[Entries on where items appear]
»»

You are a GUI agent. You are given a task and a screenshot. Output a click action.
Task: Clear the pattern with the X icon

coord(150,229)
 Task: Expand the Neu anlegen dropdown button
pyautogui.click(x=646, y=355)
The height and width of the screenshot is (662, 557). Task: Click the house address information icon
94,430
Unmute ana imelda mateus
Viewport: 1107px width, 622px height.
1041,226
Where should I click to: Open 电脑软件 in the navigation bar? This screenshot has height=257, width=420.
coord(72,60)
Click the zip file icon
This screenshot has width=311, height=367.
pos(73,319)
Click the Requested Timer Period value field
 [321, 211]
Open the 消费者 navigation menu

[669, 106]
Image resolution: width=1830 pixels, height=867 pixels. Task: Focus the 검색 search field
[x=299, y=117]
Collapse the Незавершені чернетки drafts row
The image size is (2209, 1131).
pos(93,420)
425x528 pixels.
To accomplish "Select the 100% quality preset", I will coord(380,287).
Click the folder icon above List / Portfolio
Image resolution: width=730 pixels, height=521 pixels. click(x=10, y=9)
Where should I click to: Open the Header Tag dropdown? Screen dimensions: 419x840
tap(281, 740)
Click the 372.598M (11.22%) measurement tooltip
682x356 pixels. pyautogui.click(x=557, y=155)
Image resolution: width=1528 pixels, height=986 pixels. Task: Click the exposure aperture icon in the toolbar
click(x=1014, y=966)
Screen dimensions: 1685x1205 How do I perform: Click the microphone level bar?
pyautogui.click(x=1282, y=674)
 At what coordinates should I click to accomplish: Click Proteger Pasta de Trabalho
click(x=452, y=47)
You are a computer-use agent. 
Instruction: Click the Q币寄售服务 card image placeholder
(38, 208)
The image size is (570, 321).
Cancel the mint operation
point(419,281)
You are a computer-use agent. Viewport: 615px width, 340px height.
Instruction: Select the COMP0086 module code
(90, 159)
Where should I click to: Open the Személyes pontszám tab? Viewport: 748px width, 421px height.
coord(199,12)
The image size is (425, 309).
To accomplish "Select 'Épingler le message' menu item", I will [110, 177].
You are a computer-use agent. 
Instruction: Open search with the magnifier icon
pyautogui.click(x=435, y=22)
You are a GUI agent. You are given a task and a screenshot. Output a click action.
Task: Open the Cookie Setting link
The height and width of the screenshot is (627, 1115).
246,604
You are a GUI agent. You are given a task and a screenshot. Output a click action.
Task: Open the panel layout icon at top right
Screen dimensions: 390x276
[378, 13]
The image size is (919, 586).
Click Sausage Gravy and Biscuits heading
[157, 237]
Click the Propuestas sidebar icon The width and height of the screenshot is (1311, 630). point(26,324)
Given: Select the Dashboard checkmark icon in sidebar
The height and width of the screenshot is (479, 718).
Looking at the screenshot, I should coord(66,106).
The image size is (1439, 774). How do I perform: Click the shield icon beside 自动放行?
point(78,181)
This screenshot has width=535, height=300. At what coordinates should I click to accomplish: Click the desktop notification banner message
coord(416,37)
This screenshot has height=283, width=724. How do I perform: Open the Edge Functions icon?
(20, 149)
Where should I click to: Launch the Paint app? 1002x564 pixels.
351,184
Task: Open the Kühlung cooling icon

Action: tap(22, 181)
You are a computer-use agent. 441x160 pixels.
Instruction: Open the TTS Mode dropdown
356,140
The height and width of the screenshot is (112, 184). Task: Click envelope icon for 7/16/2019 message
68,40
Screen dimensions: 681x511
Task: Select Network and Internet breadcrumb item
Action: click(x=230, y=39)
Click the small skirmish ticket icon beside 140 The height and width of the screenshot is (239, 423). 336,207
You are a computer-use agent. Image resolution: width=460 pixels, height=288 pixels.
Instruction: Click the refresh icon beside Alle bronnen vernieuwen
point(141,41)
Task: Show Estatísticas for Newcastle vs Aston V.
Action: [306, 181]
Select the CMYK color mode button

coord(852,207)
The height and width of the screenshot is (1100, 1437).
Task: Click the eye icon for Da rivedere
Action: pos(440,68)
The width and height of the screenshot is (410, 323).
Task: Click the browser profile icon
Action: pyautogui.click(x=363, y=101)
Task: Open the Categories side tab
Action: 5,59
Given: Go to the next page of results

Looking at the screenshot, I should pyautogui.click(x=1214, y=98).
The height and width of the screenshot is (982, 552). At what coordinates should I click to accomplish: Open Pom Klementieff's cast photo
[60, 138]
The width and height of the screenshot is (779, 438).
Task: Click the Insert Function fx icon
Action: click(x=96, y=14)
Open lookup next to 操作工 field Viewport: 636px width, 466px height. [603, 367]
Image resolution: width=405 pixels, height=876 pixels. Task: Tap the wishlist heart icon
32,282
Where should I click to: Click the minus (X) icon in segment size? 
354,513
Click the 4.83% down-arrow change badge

««

◆ **GIVEN TASK**: Could you reproduce all of the material above word for word, from the first line to the last?

◆ **EXERCISE RESPONSE**:
You are a GUI agent. You are given a task and a screenshot. Output a click action.
Task: Clear the pattern with the X icon

coord(150,229)
 Task: Expand the Neu anlegen dropdown button
pyautogui.click(x=646, y=355)
The height and width of the screenshot is (662, 557). Task: Click the house address information icon
94,430
Unmute ana imelda mateus
Viewport: 1107px width, 622px height.
1041,226
Where should I click to: Open 电脑软件 in the navigation bar? This screenshot has height=257, width=420.
coord(72,60)
Click the zip file icon
This screenshot has width=311, height=367.
pos(73,319)
Click the Requested Timer Period value field
 [321, 211]
Open the 消费者 navigation menu

[669, 106]
Image resolution: width=1830 pixels, height=867 pixels. Task: Focus the 검색 search field
[x=299, y=117]
Collapse the Незавершені чернетки drafts row
The image size is (2209, 1131).
pos(93,420)
425x528 pixels.
To accomplish "Select the 100% quality preset", I will coord(380,287).
Click the folder icon above List / Portfolio
Image resolution: width=730 pixels, height=521 pixels. click(x=10, y=9)
Where should I click to: Open the Header Tag dropdown? Screen dimensions: 419x840
tap(281, 740)
Click the 372.598M (11.22%) measurement tooltip
682x356 pixels. pyautogui.click(x=557, y=155)
Image resolution: width=1528 pixels, height=986 pixels. Task: Click the exposure aperture icon in the toolbar
click(x=1014, y=966)
Screen dimensions: 1685x1205 How do I perform: Click the microphone level bar?
pyautogui.click(x=1282, y=674)
 At what coordinates should I click to accomplish: Click Proteger Pasta de Trabalho
click(x=452, y=47)
You are a computer-use agent. 
Instruction: Click the Q币寄售服务 card image placeholder
(38, 208)
The image size is (570, 321).
Cancel the mint operation
point(419,281)
You are a computer-use agent. Viewport: 615px width, 340px height.
Instruction: Select the COMP0086 module code
(90, 159)
Where should I click to: Open the Személyes pontszám tab? Viewport: 748px width, 421px height.
coord(199,12)
The image size is (425, 309).
To accomplish "Select 'Épingler le message' menu item", I will [110, 177].
You are a computer-use agent. 
Instruction: Open search with the magnifier icon
pyautogui.click(x=435, y=22)
You are a GUI agent. You are given a task and a screenshot. Output a click action.
Task: Open the Cookie Setting link
The height and width of the screenshot is (627, 1115).
246,604
You are a GUI agent. You are given a task and a screenshot. Output a click action.
Task: Open the panel layout icon at top right
Screen dimensions: 390x276
[378, 13]
The image size is (919, 586).
Click Sausage Gravy and Biscuits heading
[157, 237]
Click the Propuestas sidebar icon The width and height of the screenshot is (1311, 630). point(26,324)
Given: Select the Dashboard checkmark icon in sidebar
The height and width of the screenshot is (479, 718).
Looking at the screenshot, I should coord(66,106).
The image size is (1439, 774). How do I perform: Click the shield icon beside 自动放行?
point(78,181)
This screenshot has width=535, height=300. At what coordinates should I click to accomplish: Click the desktop notification banner message
coord(416,37)
This screenshot has height=283, width=724. How do I perform: Open the Edge Functions icon?
(20, 149)
Where should I click to: Launch the Paint app? 1002x564 pixels.
351,184
Task: Open the Kühlung cooling icon

Action: tap(22, 181)
You are a computer-use agent. 441x160 pixels.
Instruction: Open the TTS Mode dropdown
356,140
The height and width of the screenshot is (112, 184). Task: Click envelope icon for 7/16/2019 message
68,40
Screen dimensions: 681x511
Task: Select Network and Internet breadcrumb item
Action: click(x=230, y=39)
Click the small skirmish ticket icon beside 140 The height and width of the screenshot is (239, 423). 336,207
You are a computer-use agent. Image resolution: width=460 pixels, height=288 pixels.
Instruction: Click the refresh icon beside Alle bronnen vernieuwen
point(141,41)
Task: Show Estatísticas for Newcastle vs Aston V.
Action: [306, 181]
Select the CMYK color mode button

coord(852,207)
The height and width of the screenshot is (1100, 1437).
Task: Click the eye icon for Da rivedere
Action: pos(440,68)
The width and height of the screenshot is (410, 323).
Task: Click the browser profile icon
Action: pyautogui.click(x=363, y=101)
Task: Open the Categories side tab
Action: 5,59
Given: Go to the next page of results

Looking at the screenshot, I should pyautogui.click(x=1214, y=98).
The height and width of the screenshot is (982, 552). At what coordinates should I click to accomplish: Open Pom Klementieff's cast photo
[60, 138]
The width and height of the screenshot is (779, 438).
Task: Click the Insert Function fx icon
Action: click(x=96, y=14)
Open lookup next to 操作工 field Viewport: 636px width, 466px height. [603, 367]
Image resolution: width=405 pixels, height=876 pixels. Task: Tap the wishlist heart icon
32,282
Where should I click to: Click the minus (X) icon in segment size? 
354,513
Click the 4.83% down-arrow change badge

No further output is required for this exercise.